Lieutenant-General Nadeem Ahmed said he was surprised at how quickly the counter-insurgency operations and the return process had occurred.
“As of today, more than 80 percent of the people have gone back home,” Ahmed, who is the Chairman of the Special Support Group for the displaced, told Reuters in an interview.
He dismissed concerns from aid workers who say that returnees are at risk while the army conducted mopping up operations, and said that people were helping the army hunt down remaining militants.
“They are ones who are saying to us ‘We will take you to the tunnels, we will take you to the caches, we will take to the places where they have been storing ammunition and explosives and suicide jackets’,” said Ahmed.
The Taliban took control of the former tourist beauty spot of Swat valley in 2007 and attempted to impose their own version of Sharia law -- forcing women to wear burqas, stay indoors and destroying girls’ schools.
The people were used to a less severe form of sharia and say they lived in fear of the brutal punishments carried out by the Taliban, who carried out executions and whippings in public.
Ahmed said it would take time to completely wipe out such a large-scale insurgency, but that did not mean that life could not go back to normal.
“Insurgencies don’t go away in months, they go away in decades. We have seen this in our own neighborhood -- in Sri Lanka, India and Afghanistan -- but this is the first time that we are talking about dealing with it so effectively in months.”

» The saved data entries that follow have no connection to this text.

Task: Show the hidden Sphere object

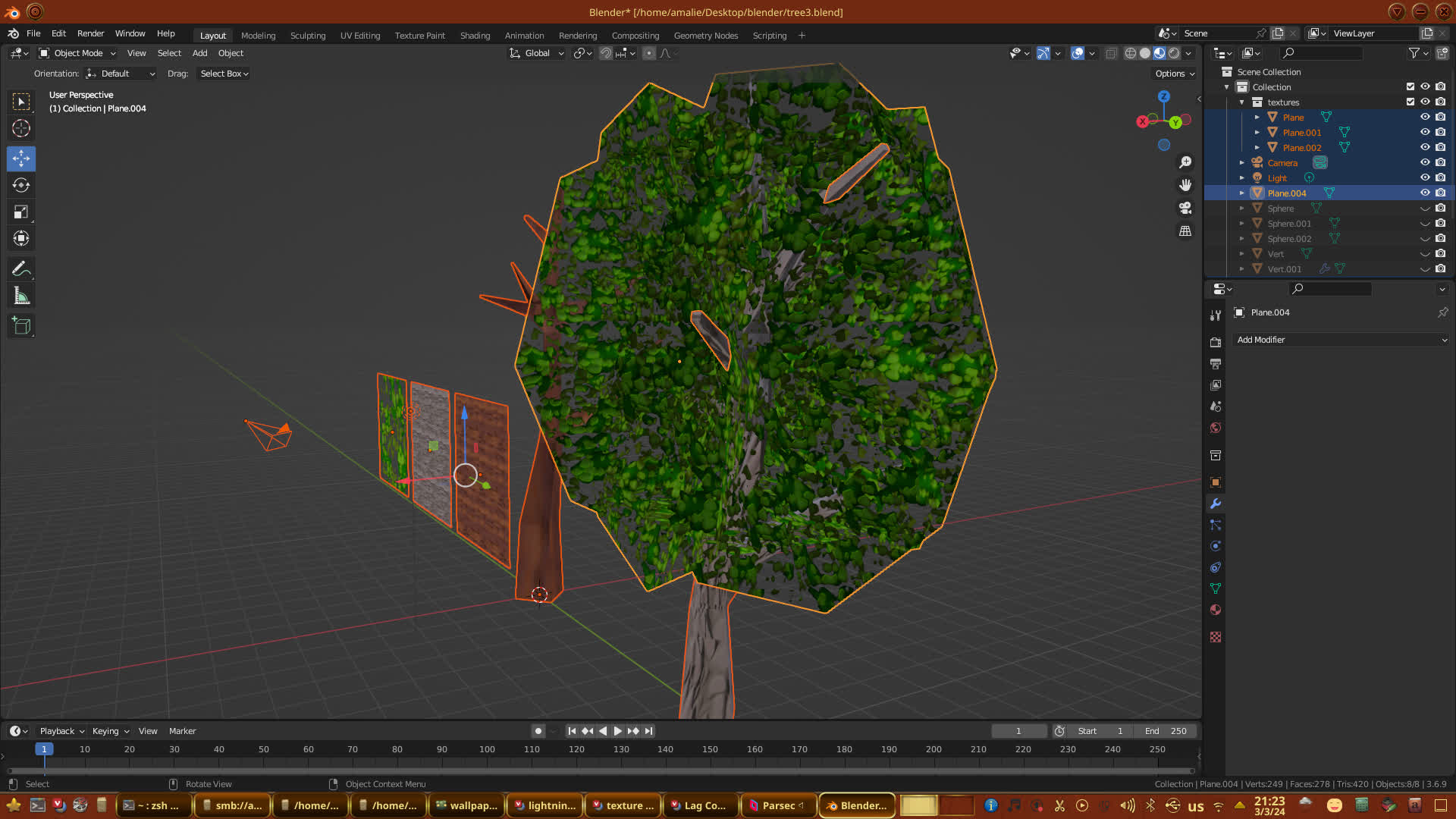Action: tap(1425, 209)
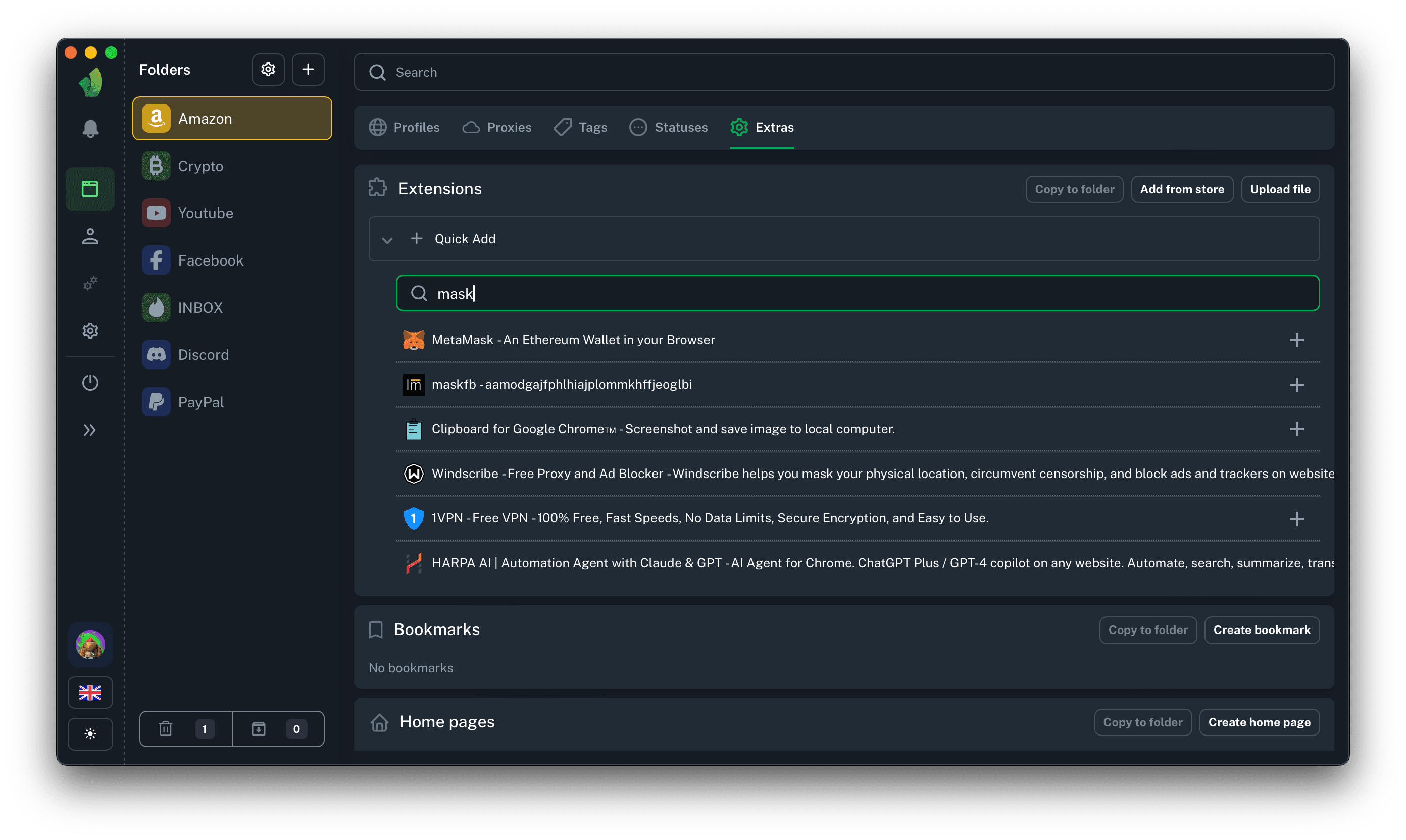Toggle light/dark theme sun button

(90, 734)
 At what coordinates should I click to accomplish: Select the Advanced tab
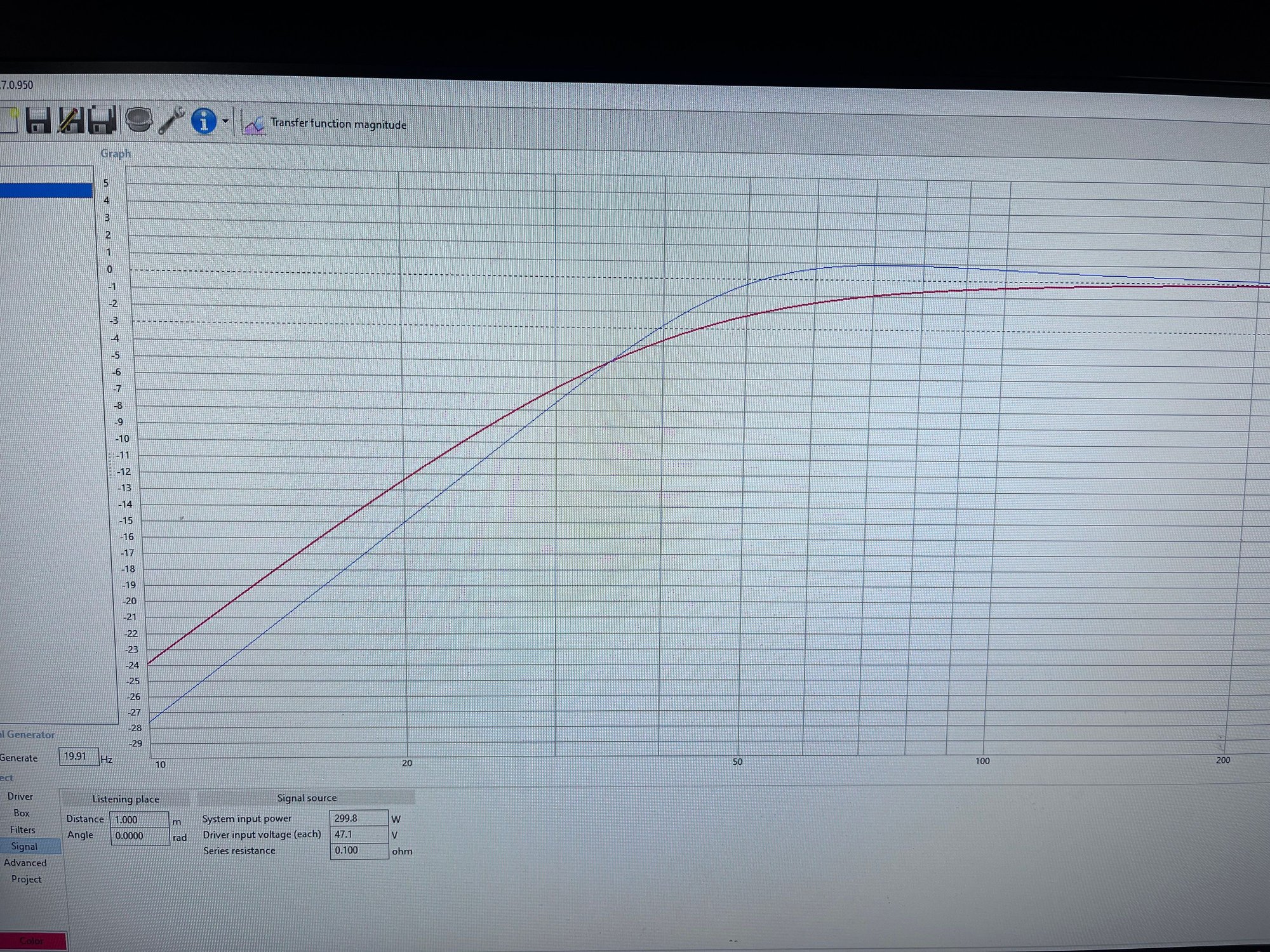[25, 863]
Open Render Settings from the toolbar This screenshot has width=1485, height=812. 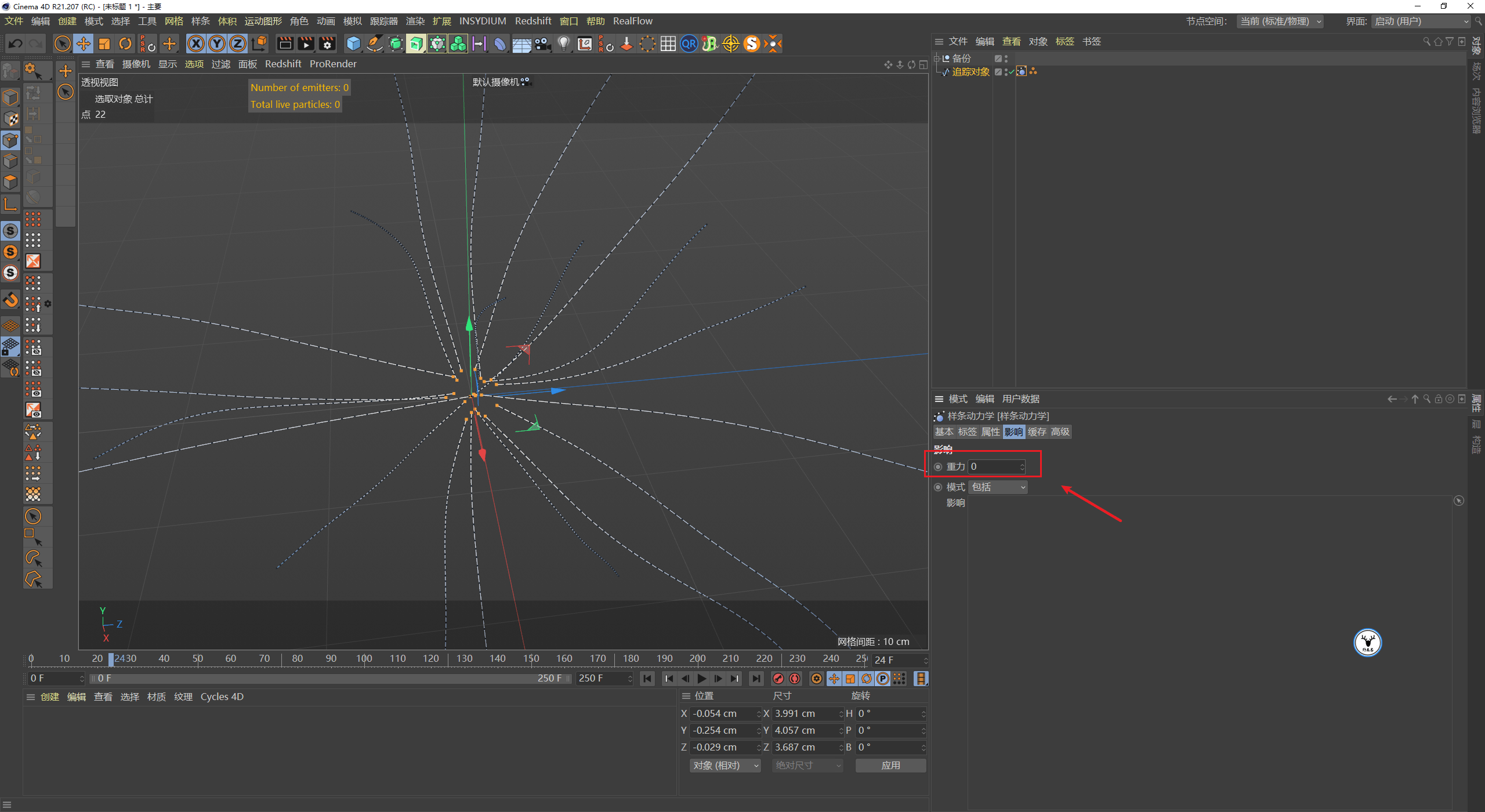click(x=327, y=44)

Humanitarians have, by and large, applauded the government’s response to this crisis.
But some say the return process may have started too early with such a huge number of people returning so quickly to areas which are not fully secure or where basic services are not fully functioning.
But Ahmed said in most areas, civil administration and law enforcement had been established, basic health care and schools were operational, and markets were open.
He expected incidents of militant violence to continue, but not on a scale to merit holding back families from returning.
“If you ask me whether it was the right time to allow people to return home, then I would say yes,” he said. “You cannot hold 2.2 million people hostage to a little insurgent incident which may or may not happen.”